Activity
The exercise calls for the lines from the one containing "You are a GUI" to the end of the data below to be output exactly, pictures excluded.

Raw data section start

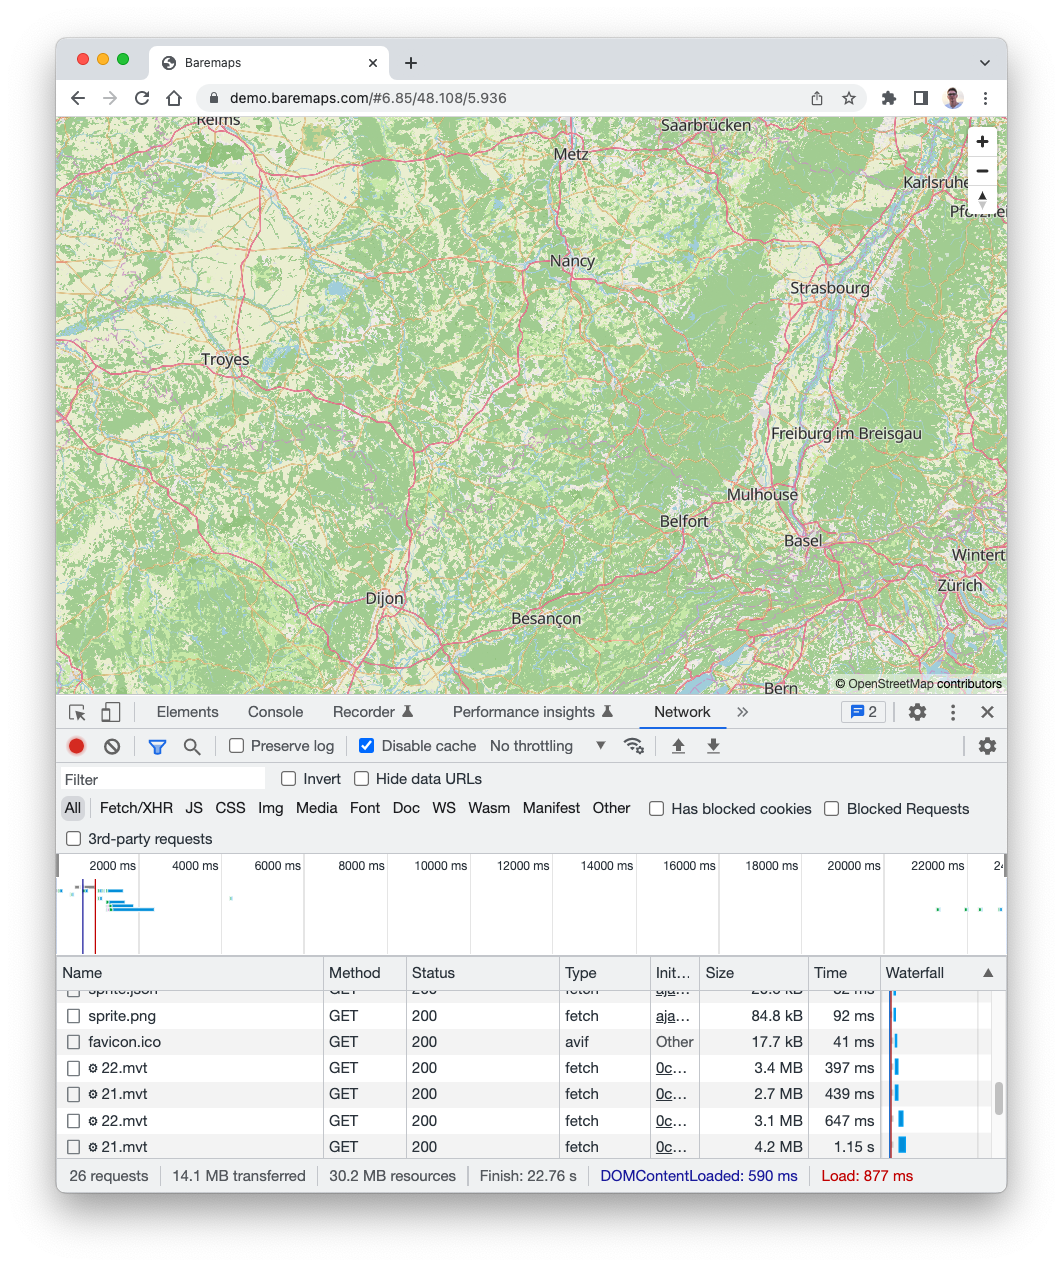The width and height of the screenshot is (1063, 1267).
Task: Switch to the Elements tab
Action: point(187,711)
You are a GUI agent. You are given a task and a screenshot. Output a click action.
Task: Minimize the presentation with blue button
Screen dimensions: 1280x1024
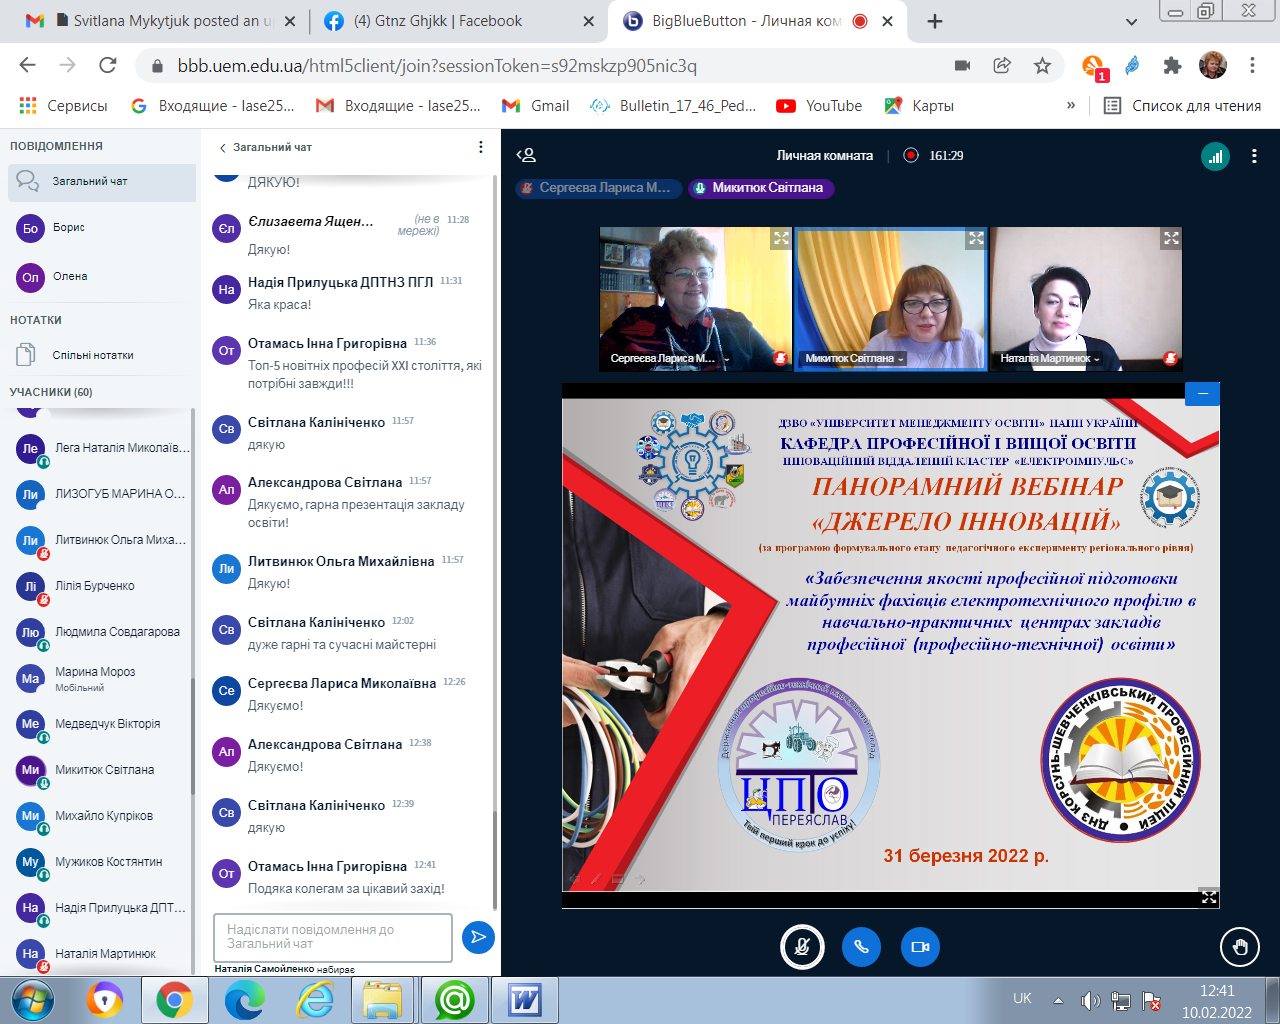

Raw data section end

Expected output
You are a GUI agent. You are given a task and a screenshot. Output a click action.
Task: Minimize the presentation with blue button
Screen dimensions: 1280x1024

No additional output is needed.